Consumption-based emissions: A rational pathway to net zero
Allocating responsibility for emissions to consumers as well as producers is a balanced and fairer approach to achieving a green transition.
In April, Sweden announced plans to include consumption-based emissions into its climate targets – the first country in the world to make such a pledge as a means to reach net zero.
Consumption-based emissions allocate emissions to consumption, rather than production, and take into account those embedded in international trade flows and imports. Research has shown that as much as nearly two thirds of CO₂ emissions related to products consumed in Sweden occurred outside of the country. Linking emissions to consumption would place responsibility on final destination markets too, in addition to that of businesses and countries along supply chains.
Consumption-based emissions bring the focus on, but also inform, consumers who have long been hoping for both the private and the public sectors to deliver on climate goals. These goals are challenging and, in several cases, also unrealistic as a result of ongoing overconsumption or waste.
The adoption of consumption-based targets could change this. Until now, climate policy has focused primarily on production-based emissions – largely due to the sensitivity around shaping individual behaviour. However, consumption forms the basis of every transaction, so to address one measure of emissions without the other is an inefficient approach.

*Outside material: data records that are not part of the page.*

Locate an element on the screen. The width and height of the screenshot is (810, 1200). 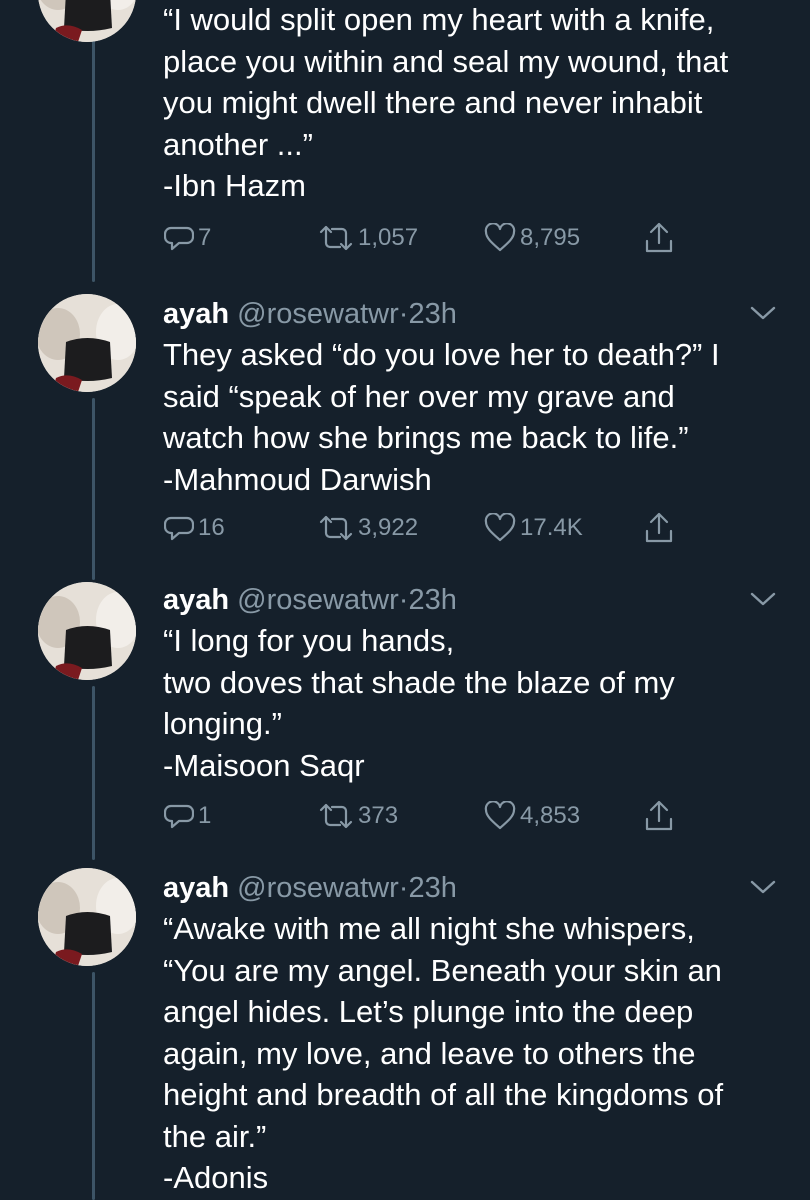
reply-button: 16 is located at coordinates (194, 528).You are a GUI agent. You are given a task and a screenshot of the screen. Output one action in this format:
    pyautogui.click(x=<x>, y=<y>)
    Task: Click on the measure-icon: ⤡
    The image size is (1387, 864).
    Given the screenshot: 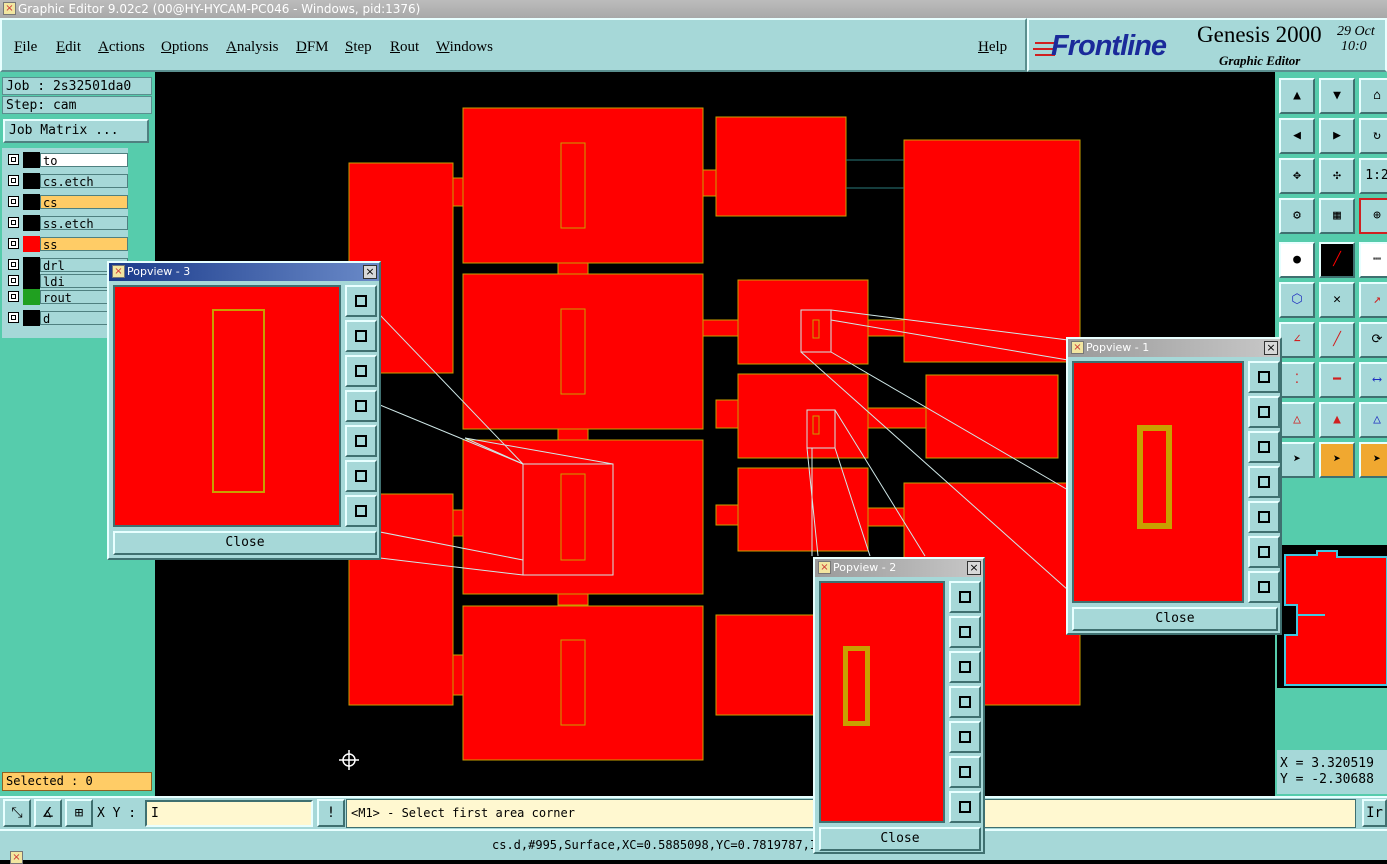 What is the action you would take?
    pyautogui.click(x=17, y=813)
    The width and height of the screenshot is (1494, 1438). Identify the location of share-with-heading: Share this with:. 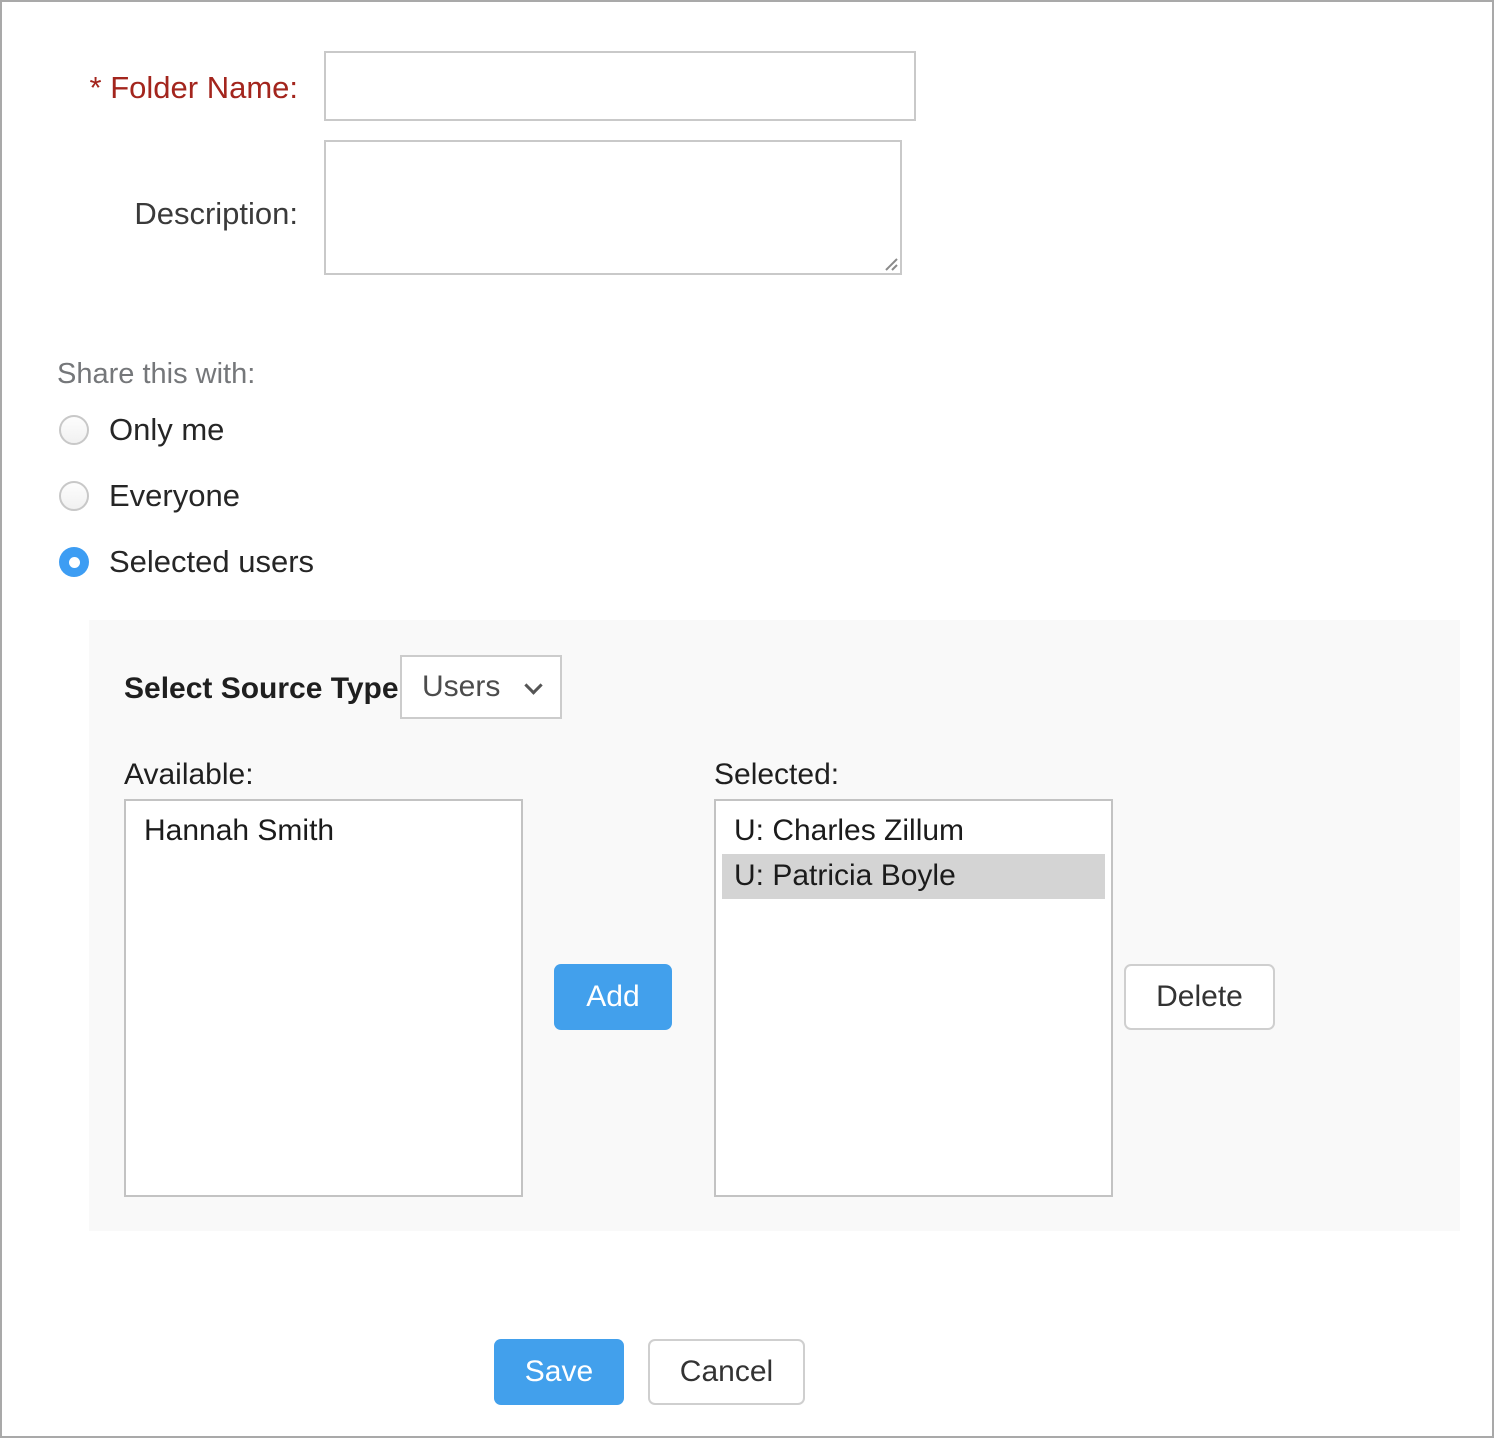
(156, 374).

The argument is not to shift responsibility but to share it. A robust transition to a net zero economy would require a combination of production and consumption policy instruments. A sector-specific framework inclusive of both would be determined by weighing value chain externalities along with the import intensity of a specific sector.
Policy instruments that would include carbon emissions considerations into product pricing would be the first step towards making economies more transparent, responsible and, eventually, circular.
A marketplace led by conscious consumerism would also have a significant impact on businesses. Consumption-based emissions disclosures would likely lead to a more localised economy, which could, in turn, translate into local investments in innovation and training and a lower unemployment rate.
A greener landscape
For businesses that rely on international trade, this would mean importing sustainable produce and finding alternative sources of production, with the intermediaries that enable trade – such as the maritime and aviation sectors – playing a critical role in the net emissions.
This could not be accomplished without disclosing the ESG metrics needed to make carbon a trusted and accountable variable, and more work is needed in this area too.
As governments negotiate how to achieve economic growth while also responding to the climate crisis, it is imperative to look at and measure products and services through a new lens. And as consumers (and voters) become more sensitive to environmental and social considerations, the introduction of consumption-based emission targets might be just what we need if we are to achieve a fairer transition.
Sheetal Khullar is a business consultant and serves as global sustainability advocate for the Impact Consulting UK network where she works with start-ups and social enterprises that focus on the UN Sustainable Development Goals.